▶ _Prompt 1_
In the saved entries, switch "Instruction" to "Step" and write out everything from the line containing "Expand the DDNS" down to the line containing "(x=82, y=250)", leaving all else unchanged.
** Start of Text block **
I was an art director in the late 70's and my best friend (and fellow art director at P&G) and I were beer afficianados, we drank a lot of it. He wondered where he could get some Tree Frog beer after he heard an ad on WEBN on his way home from work one Friday. He stopped at his pony keg and was angry when they laughed at him a bit when he asked for Tree Frog. On Monday he mentioned his frustration. A plot was hatched. One of the packaging design firms made up some fake Tree Frog labels that were pasted to Hudepohl beer cans. We used to frequent a bar called The Rooster, it was down an alley near P&G. The bartender agreed to keep the fake cans for us and when we arrived we ordered Tree Frog Beer which was duly produced from behind the bar. My friend remarked about what good beer Tree Frog was and it was only with our increasing chuckling that he finally figured out he'd been had. He was also fooled by the WEBN parade and only figured out it was a put-on when he heard them announce the "Our Lady of Perpetual Motion" Marching Band.

 
at 9/02/2007 7:30 PM Anonymous Anonymous said...

Due to a lack of FM car radios, I can remember I had a portable AM/FM radio about the size of a shoe box I would put next to me on the car seat with the antenna on the dash just so I could listen in the car. Not many car radios with FM when they first came on the air. Thought I was pretty cool.

 
at 9/02/2007 9:08 PM Anonymous Anonymous said...

Who directed this? I've seen better productions directed by dead people.

Please give the fireworks back to WXIX-where they did it right and technically unchallenged too!

 
at 9/03/2007 9:32 AM Anonymous Anonymous said...

I'll second 3:22's call for re-releasing the Album Projects on CD.

 
at 9/03/2007 9:52 AM Anonymous Anonymous said...

Two words, "Heiny Wine"! Spelling?

 
at 9/03/2007 10:46 AM Anonymous Anonymous said...

The Album Projects were the quintessential WEBN - back in the day that we had albums. Who could forget "Bus Full of Nuns Holding Babies", the Tracker Band's "State Highway Patrol", or Fred Steffen's "Fly Away". I, too, would love to have the Album Projects on CD - but until then I'll cherish my old LP's (purchased mostly at the old Swallen's on Red Bank).

To those of us who grew up with WEBN, and Cleveland's WMMS - Home of the Buzzard, today's FM radio seems a bit lean (but I must confess that 102.7 is still present in the minivan.)

 
at 9/03/2007 11:54 AM Anonymous Anonymous said...

My favorite moment from WEBN was when Bob the Producer fell off the stage at the Aronoff and fell into the orchestra pit. Too funny. Of course he almost died and that made it funnier.

 
at 9/03/2007 12:54 PM Anonymous Anonymous said...

We were telling our teenage kids about "Bus Full of Nuns" just yesterday. I've been going to the fireworks since 1981, and I remember being late to work every morning because I sat in the stadium parking garage listening to the Joke of the Day ("this one takes place in the coun-TRY!"). But my favorite statement was, "It's Friday. Friday! Friiiiiiiiiiiiiidaaaaaaaayyyyyy!" Nobody could start the weekend better!

 
at 9/03/2007 3:11 PM Anonymous Anonymous said...

September or October, 1967. A friend and I shared an apartment on Filson Place in Mount Adams. Spectacular view from all windows for $60 a month, excluding utilities, which were fairly high due to the leaky windows. An early Towne Properties rental. Ty Williams lived on the first floor, and a guy who played percussion with the symphony in the basement apartment.
** End of Text block **
** Start of Listing **
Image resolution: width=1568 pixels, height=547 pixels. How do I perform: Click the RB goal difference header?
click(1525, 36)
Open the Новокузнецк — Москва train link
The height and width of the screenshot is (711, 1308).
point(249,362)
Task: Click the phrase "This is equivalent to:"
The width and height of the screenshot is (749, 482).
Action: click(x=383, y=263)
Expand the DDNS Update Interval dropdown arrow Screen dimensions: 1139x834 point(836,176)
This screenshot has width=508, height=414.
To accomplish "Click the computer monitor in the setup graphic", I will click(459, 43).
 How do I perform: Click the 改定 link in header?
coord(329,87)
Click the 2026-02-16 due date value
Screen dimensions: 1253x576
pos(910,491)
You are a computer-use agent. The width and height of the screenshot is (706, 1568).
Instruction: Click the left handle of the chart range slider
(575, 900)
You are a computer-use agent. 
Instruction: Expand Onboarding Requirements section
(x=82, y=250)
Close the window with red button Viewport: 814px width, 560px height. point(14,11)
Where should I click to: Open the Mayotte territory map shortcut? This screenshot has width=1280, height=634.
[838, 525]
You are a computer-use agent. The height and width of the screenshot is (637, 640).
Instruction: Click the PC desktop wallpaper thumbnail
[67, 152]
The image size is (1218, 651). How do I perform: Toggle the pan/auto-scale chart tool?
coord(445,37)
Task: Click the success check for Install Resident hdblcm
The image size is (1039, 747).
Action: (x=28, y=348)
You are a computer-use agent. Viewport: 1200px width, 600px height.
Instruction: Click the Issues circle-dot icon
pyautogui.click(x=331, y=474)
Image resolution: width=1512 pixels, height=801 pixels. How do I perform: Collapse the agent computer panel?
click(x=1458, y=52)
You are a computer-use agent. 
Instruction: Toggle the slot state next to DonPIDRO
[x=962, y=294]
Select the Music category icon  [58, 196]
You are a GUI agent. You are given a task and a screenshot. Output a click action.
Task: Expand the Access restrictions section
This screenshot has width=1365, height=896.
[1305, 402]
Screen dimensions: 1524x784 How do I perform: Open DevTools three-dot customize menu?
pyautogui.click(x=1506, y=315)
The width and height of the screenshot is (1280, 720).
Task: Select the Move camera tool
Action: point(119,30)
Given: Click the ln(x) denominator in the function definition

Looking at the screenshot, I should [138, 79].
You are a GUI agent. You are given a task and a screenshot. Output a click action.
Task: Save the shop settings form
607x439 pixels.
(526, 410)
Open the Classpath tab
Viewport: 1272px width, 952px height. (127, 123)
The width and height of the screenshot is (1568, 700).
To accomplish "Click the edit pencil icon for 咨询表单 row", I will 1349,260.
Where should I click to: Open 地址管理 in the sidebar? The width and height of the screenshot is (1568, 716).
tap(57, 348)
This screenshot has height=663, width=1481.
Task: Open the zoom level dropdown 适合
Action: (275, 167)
** End of Listing **
▶ _Prompt 2_
Answer these questions about the WEBN comments:
(a) What was the name of the bar near P&G where the fake Tree Frog cans were kept?
(b) What was the monthly rent for the apartment on Filson Place?
(c) To which station does one commenter want the fireworks given back?

▶ _Full answer 1_
Expand the DDNS Update Interval dropdown arrow Screen dimensions: 1139x834 point(836,176)
This screenshot has width=508, height=414.
To accomplish "Click the computer monitor in the setup graphic", I will click(459, 43).
 How do I perform: Click the 改定 link in header?
coord(329,87)
Click the 2026-02-16 due date value
Screen dimensions: 1253x576
pos(910,491)
You are a computer-use agent. The width and height of the screenshot is (706, 1568).
Step: Click the left handle of the chart range slider
(575, 900)
You are a computer-use agent. 
Step: Expand Onboarding Requirements section
(x=82, y=250)

▶ _Full answer 2_
(a) The Rooster
(b) $60 a month, excluding utilities
(c) WXIX